JOSEPH'S GREATEST TRIAL WAS THE WORD OF GOD!

by David Wilkerson
[May 19, 1931 - April 27, 2011]

"He sent a man before them, even Joseph, who was sold for a servant . . . until the time that his word came: the word of the Lord tried him" (Psalm 105:17, 19).

Joseph was tested and tried in many ways but his greatest trial was the word he had received! Consider everything Joseph endured: At only seventeen, he was stripped down and cast into a pit to starve to death. His cold-hearted brothers laughed at his pleas for mercy and sold him to Ishmaelite traders who took him by caravan to an Egyptian slave market and sold him as a common slave.

Yet Joseph's greatest trial wasn't his rejection by his brothers or even the human indignity of being made into a slave or being cast into prison. No—what confused and tried Joseph’s spirit was the clear word he had heard from God! God had revealed to Joseph through dreams that he would be given great authority that he would use for God's glory. His brothers would bow before him and he would be a great deliverer of many people.

I do not believe any of this was an ego trip for Joseph. His heart was so set on God that this word gave him a humble sense of destiny: "Lord, you have put your hand on me to have a part in your great, eternal plan.” Joseph was blessed just by knowing he would play an important role in bringing God's will to pass! But the circumstances in Joseph's life were just the opposite of what God had put in his heart. He was the servant—he had to bow! How could he believe that he would one day deliver multitudes when he was a slave himself?

He must have thought, "This doesn't make sense. How could God be ordering mysteps into prison, into oblivion? God said I was going to be blessed but he didn't tell me this was going to happen!" For ten years Joseph faithfully served in Potiphar's house but in the end he was misjudged and lied about.
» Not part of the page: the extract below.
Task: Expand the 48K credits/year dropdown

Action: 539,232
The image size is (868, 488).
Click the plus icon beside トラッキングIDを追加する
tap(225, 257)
His victory over temptation with Potiphar's wife only landed him in jail. During such times he must have pondered the awful questions: "Did I hear correctly? Did my pride invent these dreams? Could my brothers have been right? Maybe all these things are happening to me as discipline for some kind of selfish desire.”

Beloved, there have been times when God has shown me things he has wanted for me—ministry, service, usefulness—yet every circumstance was the very opposite of that word. At such times I thought, "Oh, God, this can't be you speaking; it must be my flesh," I was being tried by God's word to me but God has given us his promises and we can trust them, all of them!